By the 1960s, stoves using liquid fuels, especially kerosene had supplanted wood-burning appliances, a trend that was only reversed in the 1970s, partly due to the 1973 oil crisis. Jøtul used this opportunity to gain a strong international foothold and drastically increased its exports to continental Europe and North America.

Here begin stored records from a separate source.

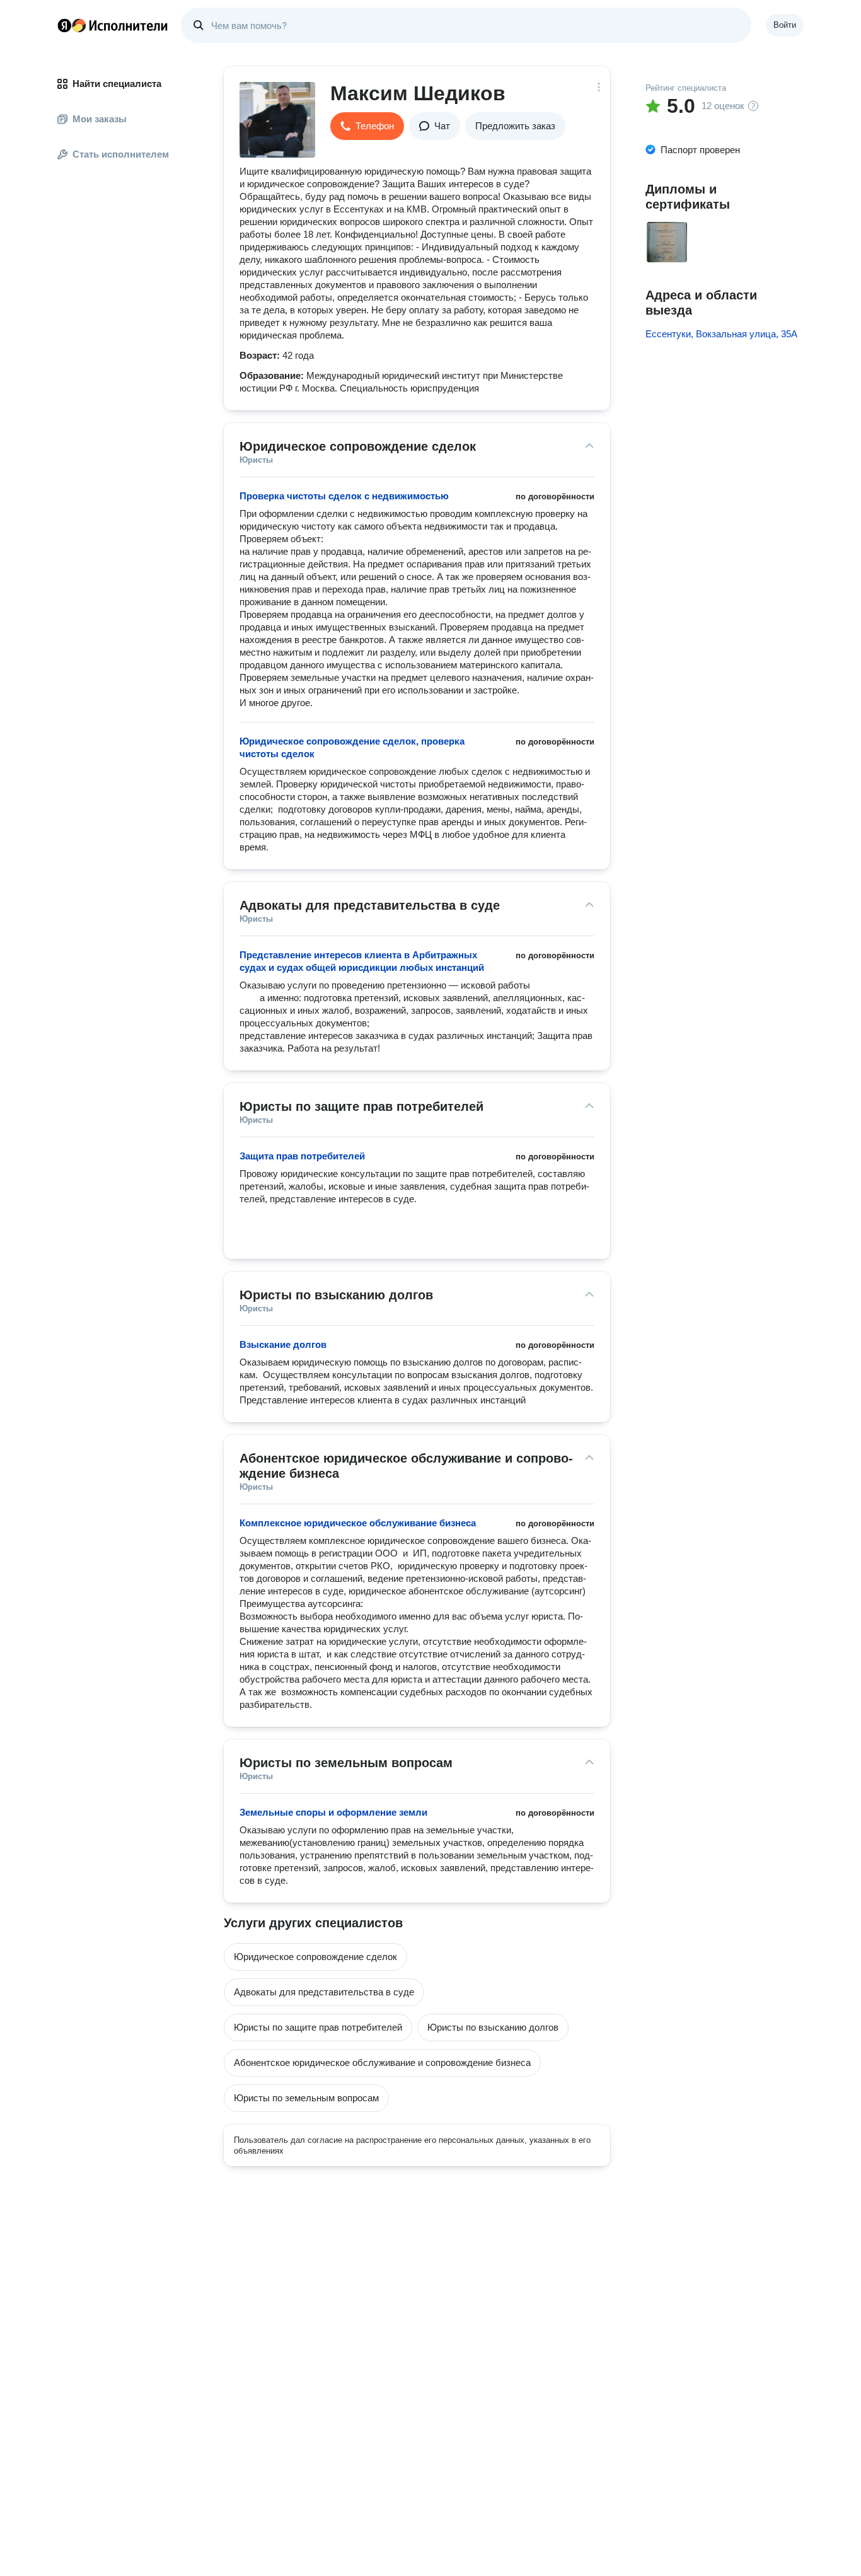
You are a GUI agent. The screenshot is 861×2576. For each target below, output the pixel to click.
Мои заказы (99, 118)
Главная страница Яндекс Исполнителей (112, 25)
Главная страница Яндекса (64, 25)
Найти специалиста (116, 83)
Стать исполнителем (120, 154)
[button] (367, 126)
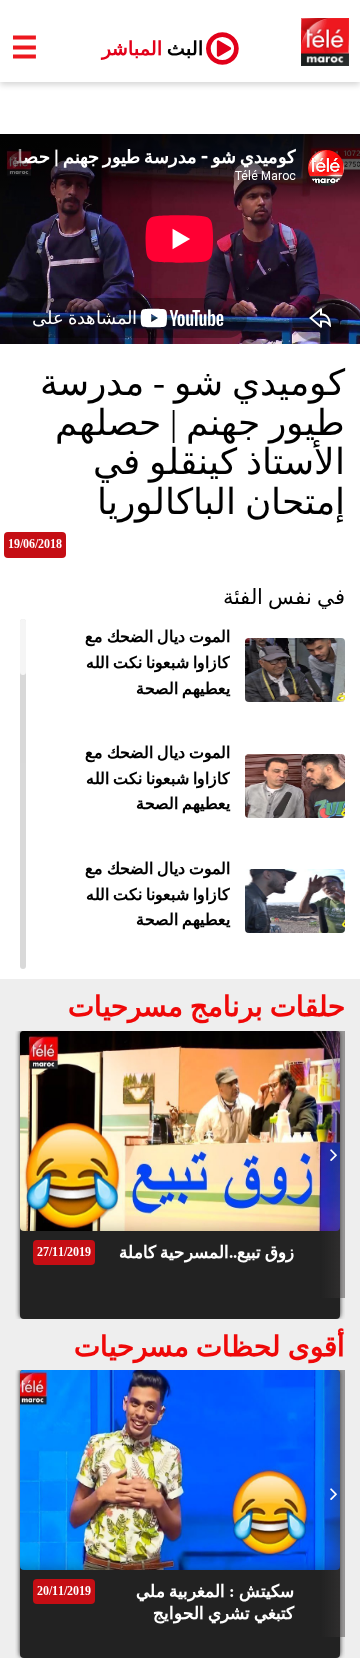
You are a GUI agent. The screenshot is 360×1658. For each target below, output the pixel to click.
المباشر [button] (144, 48)
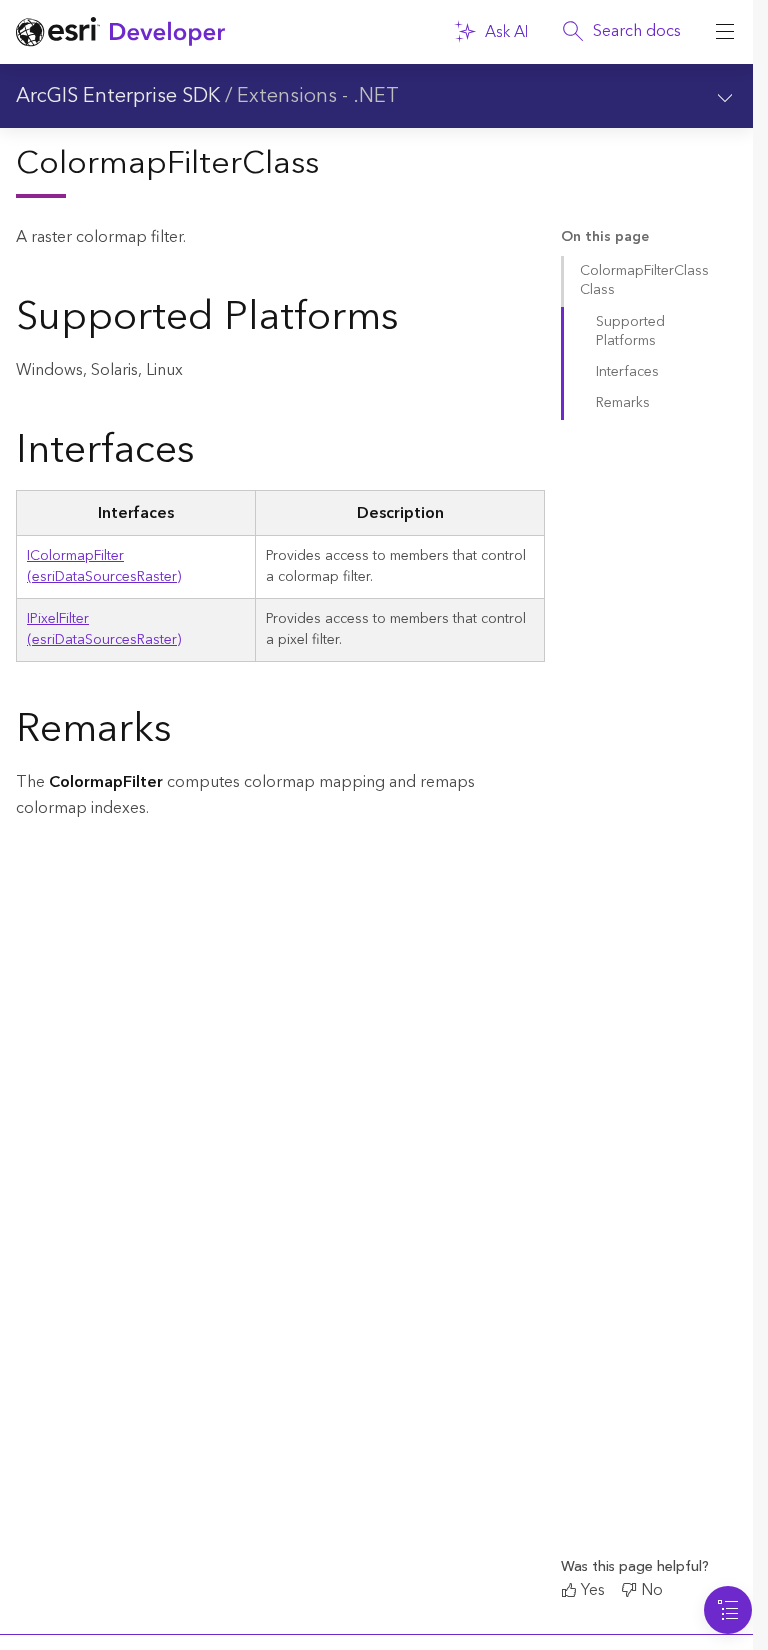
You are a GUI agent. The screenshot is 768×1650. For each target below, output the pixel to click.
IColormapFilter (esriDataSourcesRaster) (104, 566)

The Gahr family sold the business to Norcem in 1977, and a period of international expansion began, as Jøtul acquired a number of foundries and importers abroad. This period lasted for approximately ten years, but came to an end during the recession in the late 1980s, when Jøtul once again focussed on the domestic market. However, it has resumed its international diversification in the 21st century, and today its products are sold worldwide.

In March 2018, Jøtul was acquired by the global private equity firm OpenGate Capital. Along with management, OpenGate has crafted a plan to boost performance and eliminate inefficiencies in Jøtul's operations. In addition, OpenGate Capital is actively searching for add-on targets to further drive Jøtul's growth. In November 2018, OpenGate and Jøtul completed the add-on acquisition of AICO, an Italian and French based pellet-burning stove leader.

==Products and markets==
The Jøtul Group sells and markets its products under the brands Jøtul, Scan, Atra, Ild, Warm, Jøtul Group Accessories and Jøtul Group Chimney System throughout North and South America, Europe, South Africa, Asia and Oceania.

Jøtul products have received several design awards from both the Norwegian Design Council and Red dot design awards.